Hundreds of French police have begun clearing more than 1,000 migrants and refugees from a makeshift camp in northern Paris, where they had been sleeping rough in squalid conditions for months.
Police arrived at the site near Porte de La Chapelle before 6am local time (0500 GMT) on Thursday, after the country’s centrist government set out Emmanuel Macron’s tougher stance on immigration this week and vowed to clear the camps.
Within an hour the first buses had departed to take people temporarily to gyms and requisitioned buildings in the Paris region while immigration authorities check their status. Women and children were first in the queues, while men waited calmly to leave, some clutching bags of few belongings.
More than 3,000 people had been sleeping on pavements and under bridges and canals in northern Paris and Seine-Saint-Denis, with scant access to running water and no showers. Many had complained of rats, and charities had warned of appalling sanitary conditions.

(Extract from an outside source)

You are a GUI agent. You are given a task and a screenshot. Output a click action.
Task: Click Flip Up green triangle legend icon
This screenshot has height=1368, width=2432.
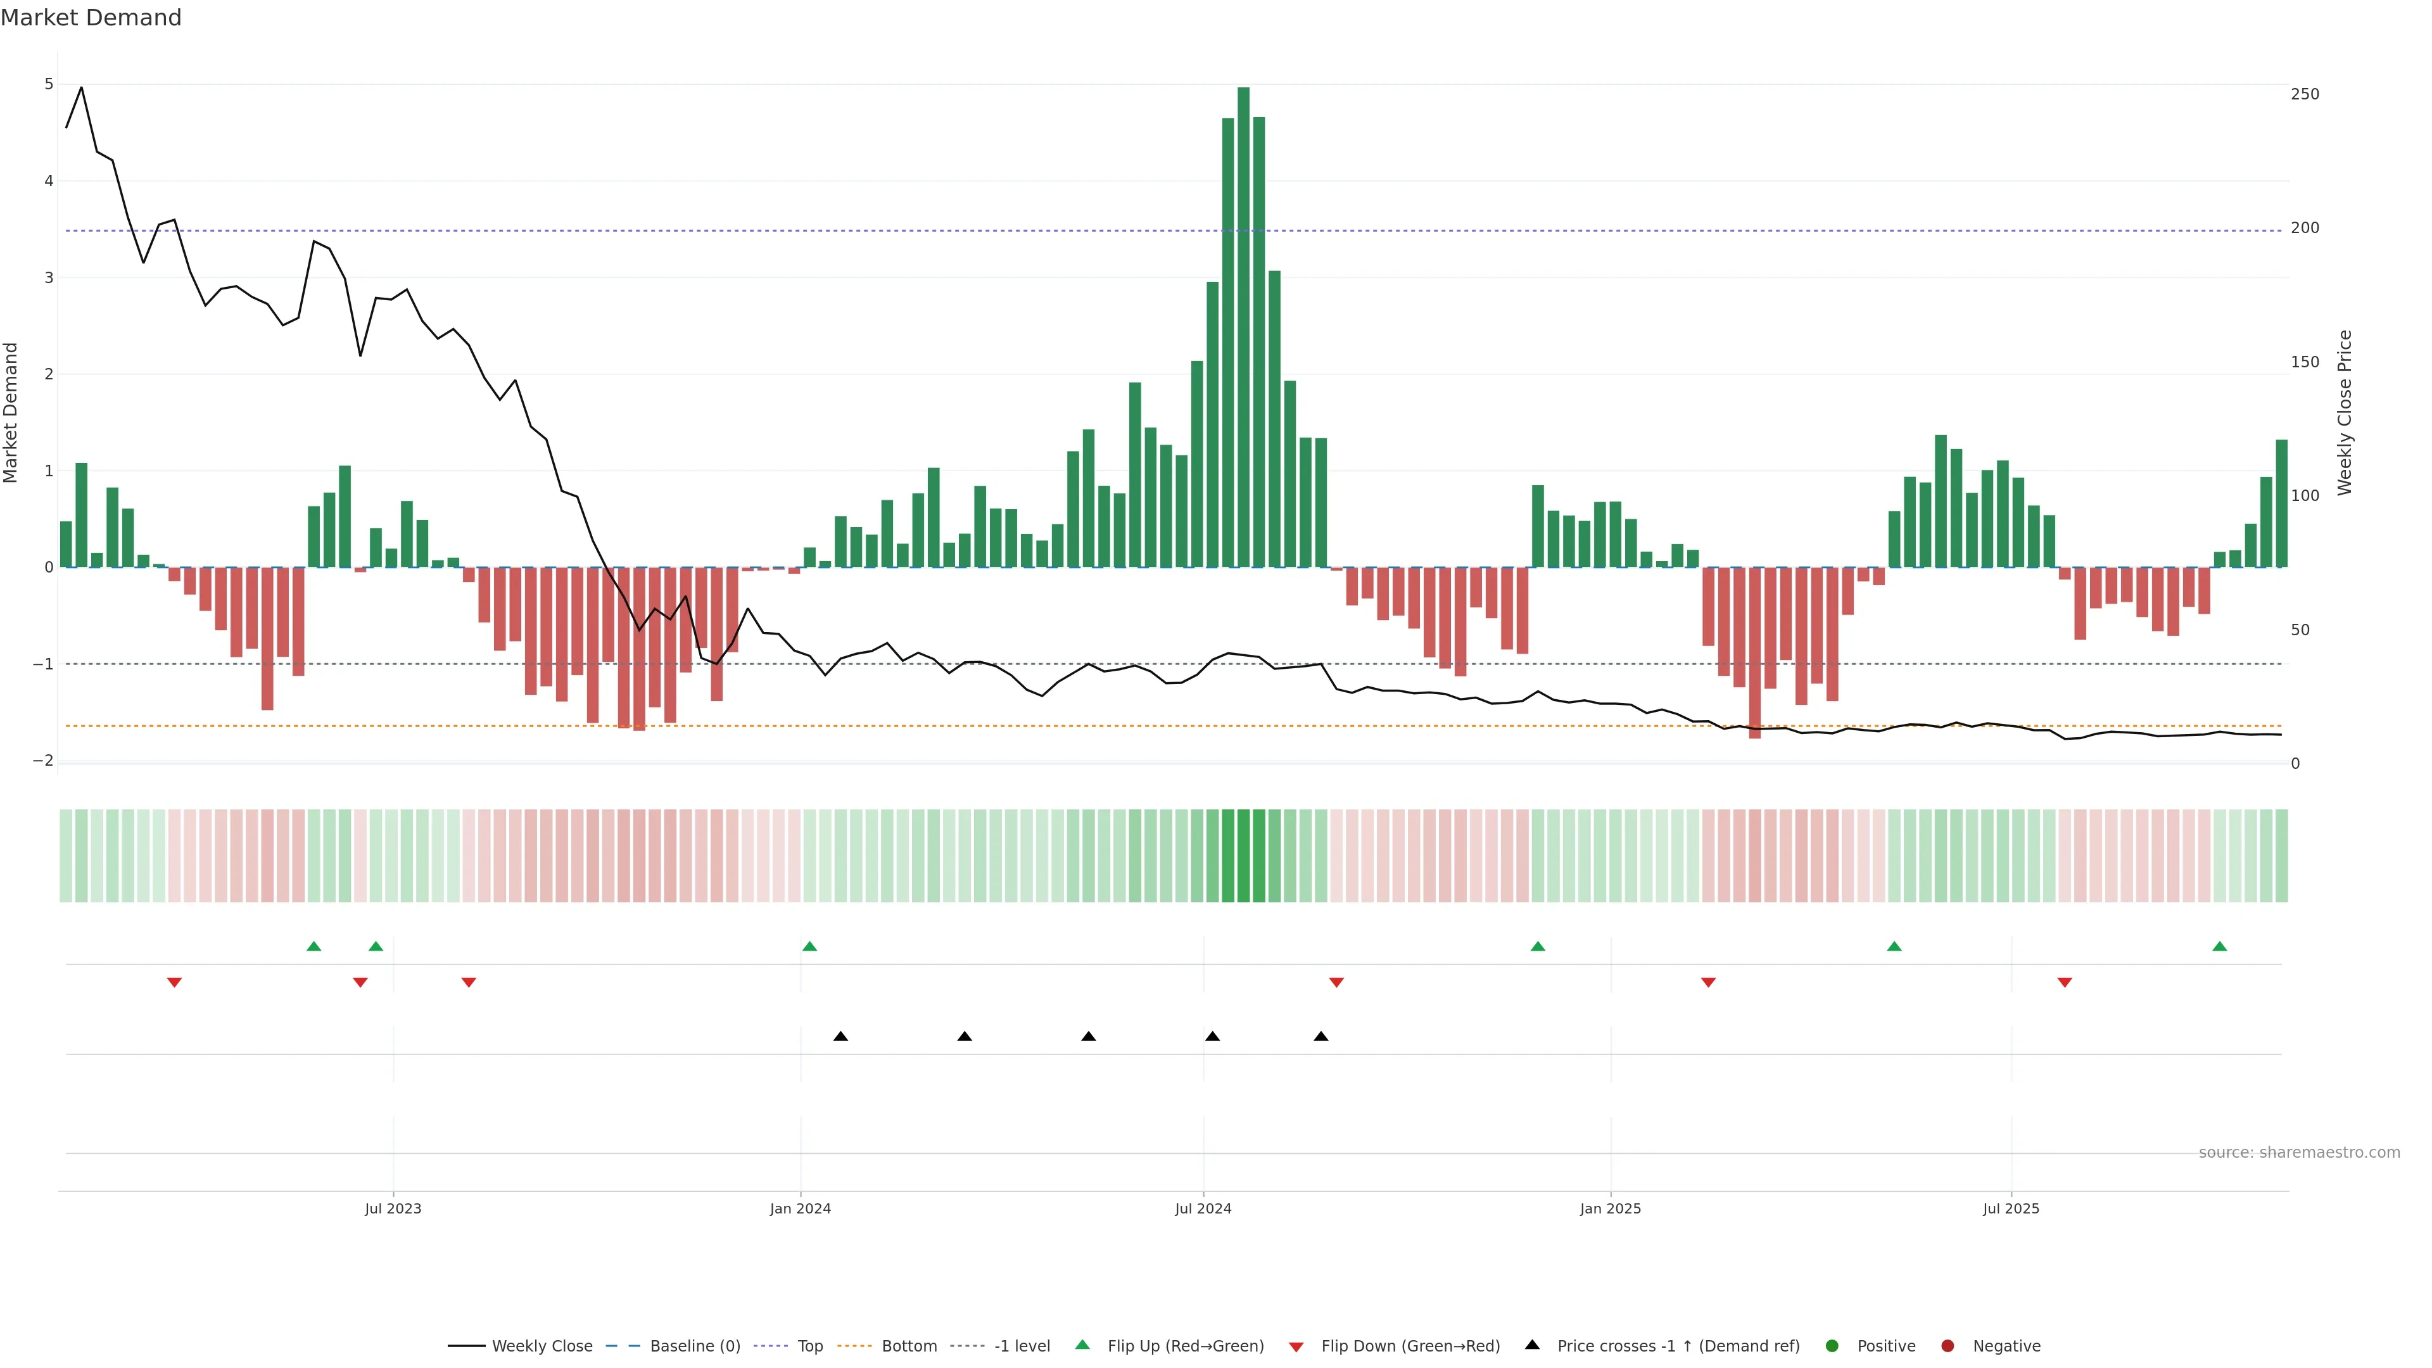[x=1083, y=1344]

Some of those queuing for buses had refugee status but had not been able to find permanent accommodation. One such man from Sudan told France Info radio: “It is awful. I sleep outside, sometimes I eat, sometimes I don’t.” He said he expected to be taken to a makeshift shelter in a gymnasium. “But I really need a proper home, to get some training, to work. I want to live.”
The problem of makeshift camps for migrants and asylum seekers forming on the streets of northern Paris is not new. There have been more than 30 clearances in the capital over the last four years, but each time hundreds more people end up back on the streets shortly after.
Local politicians have said the problem is that the state does not offer proper accommodation and facilities for asylum seekers who are being processed.
The Socialist mayor of Paris, Anne Hidalgo, has regularly accused Macron’s government of failing to provide help for the large number of people sleeping rough in the city. She said she had been given assurances from state authorities that those being evicted on Thursday would be found permanent accommodation.
Hidalgo, observing the police clearance, said: “At last today a message is being sent that we have to have organised, dignified, humanitarian solutions.” She said it also sent a message to residents of the area that “you have not been abandoned”.
In a sign of the state’s determination to stop people returning to sleep rough in the same part of the city, Michel Cadot, the head of Paris’s police force, said there would be a permanent police presence there “to stop these camps reforming. That is the new element compared to all the measures taken in the past,” he said.
He described the evacuation of the camps as allowing the state to “take back the public space”. Police authorities described it as a “humanitarian” operation to take people to shelter.
Other camps in northern Paris will be evacuated in the coming days.